La première guerre mondiale, l’une des origines de la poudrière moyen-orientale
En 1915, le britannique McMahon fait une promesse aux communautés arabes du Proche et Moyen-Orient. En échange de leur aide dans le conflit qui oppose la Grande-Bretagne à l’Empire ottoman, un grand état arabe sera créé dans la zone après la guerre. Attirés par cette opportunité, les peuples arabes, dirigés par Fayçal Hussein entrent dans la lutte et participent à la défaite des Ottomans.
Mais en 1917, Balfour fait une promesse identique aux hauts dignitaires sionistes : un état juif sera créé à la fin de la guerre sur le territoire précédemment occupé par l’Empire ottoman. On comprend ici clairement que ces promesses britanniques reposent sur un clientélisme visant à créer un front anti-ottoman.
C’est d’autant plus vrai qu’aucune des deux promesses ne sera manifestement tenue. En effet, dès 1916, Français et Anglais se réunissent pour signer les accords secrets de Sykes-Picot, dans lesquels ils se partagent le territoire de l’Empire Ottoman. C’est cette division qui prévaudra lors du traité de Sèvres en 1920 où le Proche et Moyen-Orient est dépecé en mandats accordés aux deux pays.
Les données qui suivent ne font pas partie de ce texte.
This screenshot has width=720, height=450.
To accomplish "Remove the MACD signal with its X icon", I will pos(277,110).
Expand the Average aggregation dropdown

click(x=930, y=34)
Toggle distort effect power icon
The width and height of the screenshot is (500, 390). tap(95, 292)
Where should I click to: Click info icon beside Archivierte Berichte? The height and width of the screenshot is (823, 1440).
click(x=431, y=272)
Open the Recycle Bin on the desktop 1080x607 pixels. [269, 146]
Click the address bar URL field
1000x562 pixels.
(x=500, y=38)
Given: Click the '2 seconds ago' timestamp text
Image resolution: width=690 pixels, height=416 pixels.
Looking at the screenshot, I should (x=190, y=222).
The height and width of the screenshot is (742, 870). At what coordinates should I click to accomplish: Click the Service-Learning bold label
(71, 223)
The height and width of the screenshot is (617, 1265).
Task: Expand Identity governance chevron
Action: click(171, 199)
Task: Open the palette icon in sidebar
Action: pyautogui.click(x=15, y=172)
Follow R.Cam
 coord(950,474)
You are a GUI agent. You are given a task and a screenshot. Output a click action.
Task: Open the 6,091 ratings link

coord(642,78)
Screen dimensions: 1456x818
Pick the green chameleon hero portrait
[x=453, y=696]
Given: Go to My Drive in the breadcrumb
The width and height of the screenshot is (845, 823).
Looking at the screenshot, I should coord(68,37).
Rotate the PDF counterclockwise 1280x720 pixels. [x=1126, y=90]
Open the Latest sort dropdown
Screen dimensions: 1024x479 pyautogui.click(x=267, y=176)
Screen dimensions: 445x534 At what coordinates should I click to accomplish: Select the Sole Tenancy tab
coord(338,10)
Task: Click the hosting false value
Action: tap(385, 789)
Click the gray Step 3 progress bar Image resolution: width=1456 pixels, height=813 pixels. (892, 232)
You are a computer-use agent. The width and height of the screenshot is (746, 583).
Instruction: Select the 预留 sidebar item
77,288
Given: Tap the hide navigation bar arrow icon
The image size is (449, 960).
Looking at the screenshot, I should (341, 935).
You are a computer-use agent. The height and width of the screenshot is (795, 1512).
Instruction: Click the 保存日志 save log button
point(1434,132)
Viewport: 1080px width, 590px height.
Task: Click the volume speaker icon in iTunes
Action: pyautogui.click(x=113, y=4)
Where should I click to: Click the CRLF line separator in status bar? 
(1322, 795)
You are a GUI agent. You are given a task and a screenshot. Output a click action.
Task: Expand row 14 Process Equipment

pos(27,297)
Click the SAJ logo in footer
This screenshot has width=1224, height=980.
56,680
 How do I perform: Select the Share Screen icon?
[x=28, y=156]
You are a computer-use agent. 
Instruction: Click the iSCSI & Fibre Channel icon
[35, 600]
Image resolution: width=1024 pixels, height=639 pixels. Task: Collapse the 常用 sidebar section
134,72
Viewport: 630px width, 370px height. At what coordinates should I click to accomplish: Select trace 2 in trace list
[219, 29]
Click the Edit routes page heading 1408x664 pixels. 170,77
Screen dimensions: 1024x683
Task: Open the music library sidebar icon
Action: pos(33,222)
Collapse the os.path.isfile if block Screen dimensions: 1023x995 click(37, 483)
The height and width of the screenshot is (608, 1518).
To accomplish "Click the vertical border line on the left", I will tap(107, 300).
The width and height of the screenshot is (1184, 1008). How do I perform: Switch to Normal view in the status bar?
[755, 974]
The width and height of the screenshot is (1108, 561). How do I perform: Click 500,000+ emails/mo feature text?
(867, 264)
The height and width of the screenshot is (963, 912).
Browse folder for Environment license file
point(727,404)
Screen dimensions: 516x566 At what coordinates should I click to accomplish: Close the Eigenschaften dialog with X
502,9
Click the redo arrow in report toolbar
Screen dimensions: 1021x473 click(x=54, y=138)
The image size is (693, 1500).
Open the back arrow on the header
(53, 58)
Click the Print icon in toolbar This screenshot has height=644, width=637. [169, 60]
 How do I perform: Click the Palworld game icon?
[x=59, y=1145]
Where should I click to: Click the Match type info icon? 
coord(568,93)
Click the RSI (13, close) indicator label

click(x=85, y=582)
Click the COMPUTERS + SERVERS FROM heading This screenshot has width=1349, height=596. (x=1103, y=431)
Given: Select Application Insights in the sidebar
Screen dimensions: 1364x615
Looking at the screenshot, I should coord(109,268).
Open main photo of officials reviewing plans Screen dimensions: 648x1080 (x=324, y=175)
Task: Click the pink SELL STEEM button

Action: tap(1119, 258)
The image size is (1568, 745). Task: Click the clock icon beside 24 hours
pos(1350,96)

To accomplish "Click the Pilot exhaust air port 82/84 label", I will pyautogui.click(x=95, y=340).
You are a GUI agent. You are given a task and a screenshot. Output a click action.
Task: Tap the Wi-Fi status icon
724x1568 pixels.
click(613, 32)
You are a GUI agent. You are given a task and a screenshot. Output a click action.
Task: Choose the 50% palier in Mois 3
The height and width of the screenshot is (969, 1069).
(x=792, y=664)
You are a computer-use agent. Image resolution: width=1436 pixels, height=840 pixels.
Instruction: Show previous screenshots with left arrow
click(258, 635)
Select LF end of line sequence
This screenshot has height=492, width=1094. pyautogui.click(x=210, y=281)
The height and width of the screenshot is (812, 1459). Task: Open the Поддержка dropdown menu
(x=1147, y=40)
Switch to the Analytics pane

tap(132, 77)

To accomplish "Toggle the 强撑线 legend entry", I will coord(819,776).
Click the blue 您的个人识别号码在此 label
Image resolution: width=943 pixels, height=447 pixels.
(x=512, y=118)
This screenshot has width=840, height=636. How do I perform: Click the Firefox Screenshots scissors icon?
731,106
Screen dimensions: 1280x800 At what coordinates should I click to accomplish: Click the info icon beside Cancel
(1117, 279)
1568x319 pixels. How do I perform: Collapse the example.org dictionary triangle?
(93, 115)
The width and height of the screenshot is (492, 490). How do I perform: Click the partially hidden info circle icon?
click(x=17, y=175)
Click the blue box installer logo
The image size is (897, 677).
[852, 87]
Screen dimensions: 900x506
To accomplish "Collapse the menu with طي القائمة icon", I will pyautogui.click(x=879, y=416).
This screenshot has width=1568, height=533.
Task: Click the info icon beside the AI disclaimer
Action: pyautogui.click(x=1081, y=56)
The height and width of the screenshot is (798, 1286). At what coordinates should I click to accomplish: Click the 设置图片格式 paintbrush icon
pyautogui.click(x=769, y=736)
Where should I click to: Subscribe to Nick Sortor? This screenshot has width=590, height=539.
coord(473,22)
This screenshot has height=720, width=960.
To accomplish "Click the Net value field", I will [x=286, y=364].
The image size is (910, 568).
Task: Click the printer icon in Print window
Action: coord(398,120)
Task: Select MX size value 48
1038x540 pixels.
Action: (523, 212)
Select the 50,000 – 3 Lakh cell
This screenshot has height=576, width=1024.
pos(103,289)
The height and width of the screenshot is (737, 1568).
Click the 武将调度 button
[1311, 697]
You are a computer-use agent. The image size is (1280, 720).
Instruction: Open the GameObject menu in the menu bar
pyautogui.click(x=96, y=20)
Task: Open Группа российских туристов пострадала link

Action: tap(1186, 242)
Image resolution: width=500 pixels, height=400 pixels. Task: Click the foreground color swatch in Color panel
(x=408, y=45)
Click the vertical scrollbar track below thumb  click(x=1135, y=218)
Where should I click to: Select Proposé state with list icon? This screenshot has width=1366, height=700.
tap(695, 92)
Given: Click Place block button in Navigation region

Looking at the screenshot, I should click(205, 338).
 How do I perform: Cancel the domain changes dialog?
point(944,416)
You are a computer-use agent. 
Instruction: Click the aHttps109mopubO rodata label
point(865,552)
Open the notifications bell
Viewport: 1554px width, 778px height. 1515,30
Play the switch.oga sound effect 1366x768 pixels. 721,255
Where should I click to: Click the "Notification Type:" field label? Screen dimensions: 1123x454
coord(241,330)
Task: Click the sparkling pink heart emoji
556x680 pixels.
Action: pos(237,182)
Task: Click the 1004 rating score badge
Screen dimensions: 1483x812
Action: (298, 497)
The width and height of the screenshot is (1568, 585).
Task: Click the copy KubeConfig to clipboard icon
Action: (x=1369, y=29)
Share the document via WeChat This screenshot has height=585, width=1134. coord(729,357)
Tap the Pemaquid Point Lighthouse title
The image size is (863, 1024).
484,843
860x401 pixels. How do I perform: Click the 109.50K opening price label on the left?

On comprend donc qu’il y a deux choses intéressantes qui découlent de la première guerre mondiale pour la compréhension de la zone proche et moyen-orientale. Tout d’abord, une partie du ressentiment des entités régionales à l’égard des puissances occidentales date de cette époque et vient de ces deux promesses non tenues. De plus, les accords de Sykes-Picot ont créé plusieurs situations de grande instabilité et certaines des frontières qu’il a dessinées sont encore contestées aujourd’hui.